Stored data entries
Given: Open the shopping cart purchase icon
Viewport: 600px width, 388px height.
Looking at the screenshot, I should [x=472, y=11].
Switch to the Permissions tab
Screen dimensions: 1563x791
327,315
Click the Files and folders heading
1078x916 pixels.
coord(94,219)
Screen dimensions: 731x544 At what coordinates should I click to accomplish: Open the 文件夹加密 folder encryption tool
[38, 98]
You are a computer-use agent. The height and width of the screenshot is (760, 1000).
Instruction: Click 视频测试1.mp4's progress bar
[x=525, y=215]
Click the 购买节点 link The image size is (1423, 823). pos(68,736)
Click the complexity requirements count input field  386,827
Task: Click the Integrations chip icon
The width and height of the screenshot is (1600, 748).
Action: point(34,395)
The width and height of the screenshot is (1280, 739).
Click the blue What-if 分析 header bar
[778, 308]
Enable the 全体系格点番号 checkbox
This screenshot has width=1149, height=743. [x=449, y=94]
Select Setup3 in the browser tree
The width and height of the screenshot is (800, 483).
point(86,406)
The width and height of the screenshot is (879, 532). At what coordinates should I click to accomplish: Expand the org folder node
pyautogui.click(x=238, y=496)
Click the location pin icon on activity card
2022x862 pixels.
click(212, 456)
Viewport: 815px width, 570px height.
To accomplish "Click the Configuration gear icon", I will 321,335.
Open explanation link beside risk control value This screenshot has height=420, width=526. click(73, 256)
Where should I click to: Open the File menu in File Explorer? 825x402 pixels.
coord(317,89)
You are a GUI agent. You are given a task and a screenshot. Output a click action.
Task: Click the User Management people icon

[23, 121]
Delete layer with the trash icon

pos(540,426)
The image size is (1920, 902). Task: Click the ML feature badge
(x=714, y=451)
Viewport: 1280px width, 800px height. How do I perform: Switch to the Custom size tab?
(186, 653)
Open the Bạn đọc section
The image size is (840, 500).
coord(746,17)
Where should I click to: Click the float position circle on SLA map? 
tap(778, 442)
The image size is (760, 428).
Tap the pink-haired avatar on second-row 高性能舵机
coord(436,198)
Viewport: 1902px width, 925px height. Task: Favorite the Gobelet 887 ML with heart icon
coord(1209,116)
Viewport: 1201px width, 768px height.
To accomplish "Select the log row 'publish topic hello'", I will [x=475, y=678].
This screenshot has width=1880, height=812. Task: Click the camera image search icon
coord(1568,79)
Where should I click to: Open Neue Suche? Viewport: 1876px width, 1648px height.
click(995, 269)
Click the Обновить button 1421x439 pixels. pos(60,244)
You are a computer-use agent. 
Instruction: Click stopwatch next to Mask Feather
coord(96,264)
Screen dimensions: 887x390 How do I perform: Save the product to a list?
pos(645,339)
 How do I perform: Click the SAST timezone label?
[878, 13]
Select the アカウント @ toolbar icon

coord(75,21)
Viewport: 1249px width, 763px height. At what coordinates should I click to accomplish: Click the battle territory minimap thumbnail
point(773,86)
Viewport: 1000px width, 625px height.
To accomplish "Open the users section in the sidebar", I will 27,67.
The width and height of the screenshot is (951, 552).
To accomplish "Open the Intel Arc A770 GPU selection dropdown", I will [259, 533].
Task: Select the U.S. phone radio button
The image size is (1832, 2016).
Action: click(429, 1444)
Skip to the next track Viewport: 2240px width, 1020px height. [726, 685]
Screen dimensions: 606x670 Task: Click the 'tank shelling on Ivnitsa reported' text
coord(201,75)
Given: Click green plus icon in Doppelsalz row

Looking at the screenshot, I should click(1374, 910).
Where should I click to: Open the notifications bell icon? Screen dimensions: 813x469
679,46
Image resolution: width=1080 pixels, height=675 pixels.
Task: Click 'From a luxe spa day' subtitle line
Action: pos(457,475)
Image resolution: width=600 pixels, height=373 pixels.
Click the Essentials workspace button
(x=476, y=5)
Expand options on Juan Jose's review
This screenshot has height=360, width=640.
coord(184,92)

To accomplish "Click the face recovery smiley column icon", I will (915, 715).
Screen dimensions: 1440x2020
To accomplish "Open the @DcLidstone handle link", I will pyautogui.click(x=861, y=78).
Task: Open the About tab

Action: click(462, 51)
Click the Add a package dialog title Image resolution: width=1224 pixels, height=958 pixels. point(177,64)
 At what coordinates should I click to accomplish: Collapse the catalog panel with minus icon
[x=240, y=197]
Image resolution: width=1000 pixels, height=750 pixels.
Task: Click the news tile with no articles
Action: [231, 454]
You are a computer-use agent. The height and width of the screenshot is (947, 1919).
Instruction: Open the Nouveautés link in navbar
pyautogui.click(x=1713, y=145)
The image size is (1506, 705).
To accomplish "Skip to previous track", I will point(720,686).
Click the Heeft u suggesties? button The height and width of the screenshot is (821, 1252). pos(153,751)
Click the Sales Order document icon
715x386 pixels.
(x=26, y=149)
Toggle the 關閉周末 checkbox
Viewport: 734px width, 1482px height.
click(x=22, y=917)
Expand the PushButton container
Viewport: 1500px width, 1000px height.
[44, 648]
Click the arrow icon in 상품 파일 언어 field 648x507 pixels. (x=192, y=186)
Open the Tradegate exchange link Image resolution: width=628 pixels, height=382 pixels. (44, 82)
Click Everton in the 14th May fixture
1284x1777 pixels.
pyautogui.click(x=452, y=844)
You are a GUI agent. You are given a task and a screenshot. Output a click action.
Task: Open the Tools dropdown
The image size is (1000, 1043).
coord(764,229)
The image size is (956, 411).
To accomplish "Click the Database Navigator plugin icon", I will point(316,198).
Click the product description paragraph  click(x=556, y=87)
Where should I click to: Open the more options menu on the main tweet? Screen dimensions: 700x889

* [EXERCISE DETAILS]
Using the data above, reproduce exactly the lines between those holding "715x386 pixels." and "The image size is (956, 411).", inclusive, and no others.

* [TASK ANSWER]
715x386 pixels.
(x=26, y=149)
Toggle the 關閉周末 checkbox
Viewport: 734px width, 1482px height.
click(x=22, y=917)
Expand the PushButton container
Viewport: 1500px width, 1000px height.
[44, 648]
Click the arrow icon in 상품 파일 언어 field 648x507 pixels. (x=192, y=186)
Open the Tradegate exchange link Image resolution: width=628 pixels, height=382 pixels. (44, 82)
Click Everton in the 14th May fixture
1284x1777 pixels.
pyautogui.click(x=452, y=844)
You are a GUI agent. You are given a task and a screenshot. Output a click action.
Task: Open the Tools dropdown
The image size is (1000, 1043).
coord(764,229)
The image size is (956, 411).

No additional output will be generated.